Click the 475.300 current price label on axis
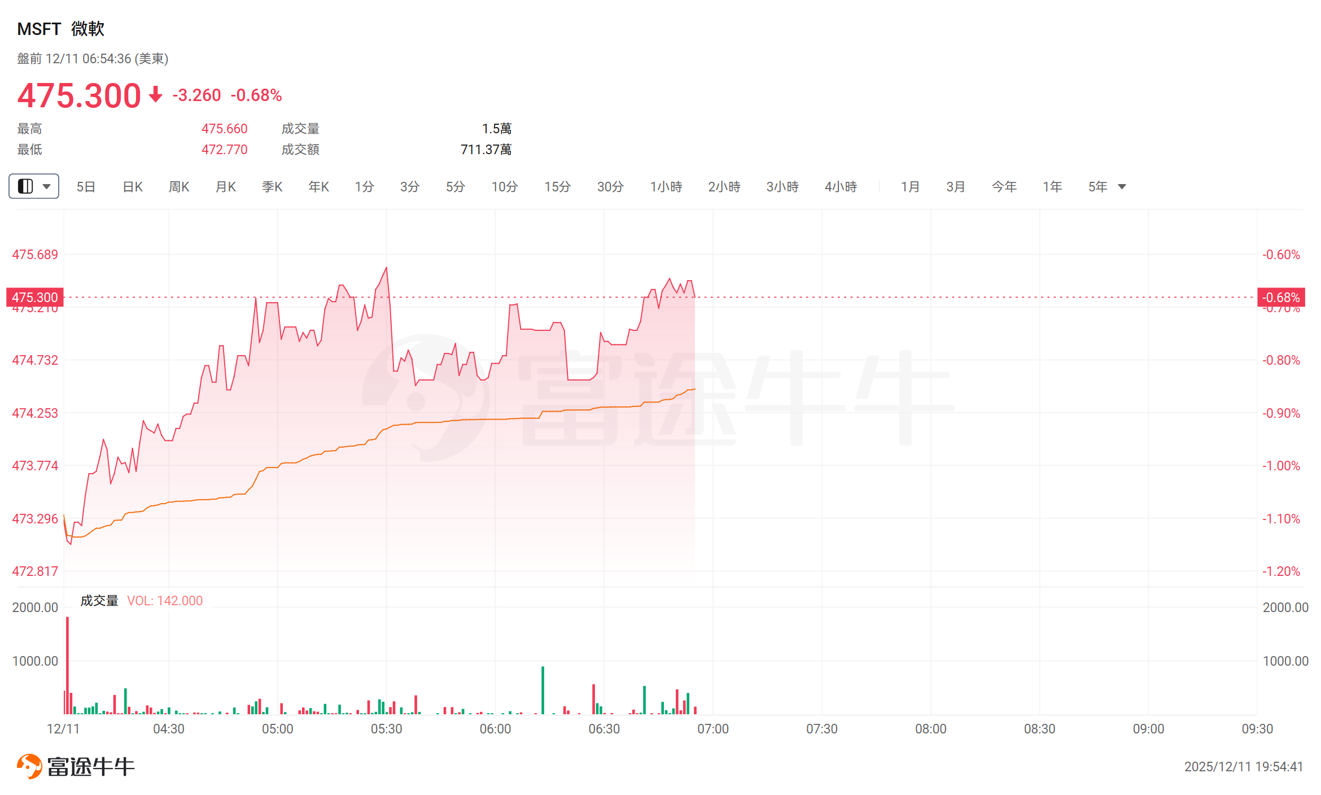The height and width of the screenshot is (795, 1321). 35,297
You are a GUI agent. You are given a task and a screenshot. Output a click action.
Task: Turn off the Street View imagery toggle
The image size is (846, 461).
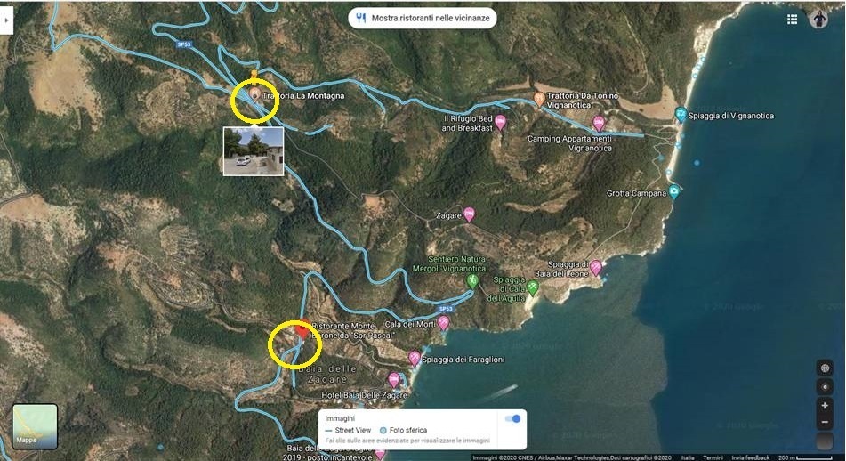pyautogui.click(x=512, y=419)
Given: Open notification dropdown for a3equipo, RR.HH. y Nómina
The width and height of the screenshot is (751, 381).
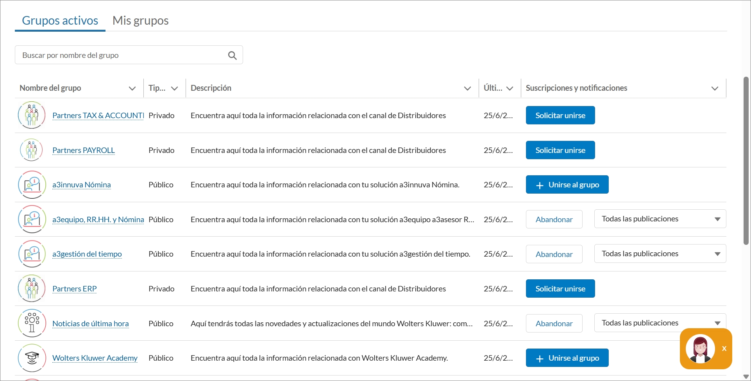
------------
Copy the data above with "notification dropdown" renamed to "notification menu" and everything else left as it is. Leave the pictures out of your answer.

**Task result**
Click the 475.300 current price label on axis
The height and width of the screenshot is (795, 1321). 35,297
You are a GUI agent. You are given a task and a screenshot. Output a click action.
Task: Turn off the Street View imagery toggle
The image size is (846, 461).
pyautogui.click(x=512, y=419)
Given: Open notification menu for a3equipo, RR.HH. y Nómina
The width and height of the screenshot is (751, 381).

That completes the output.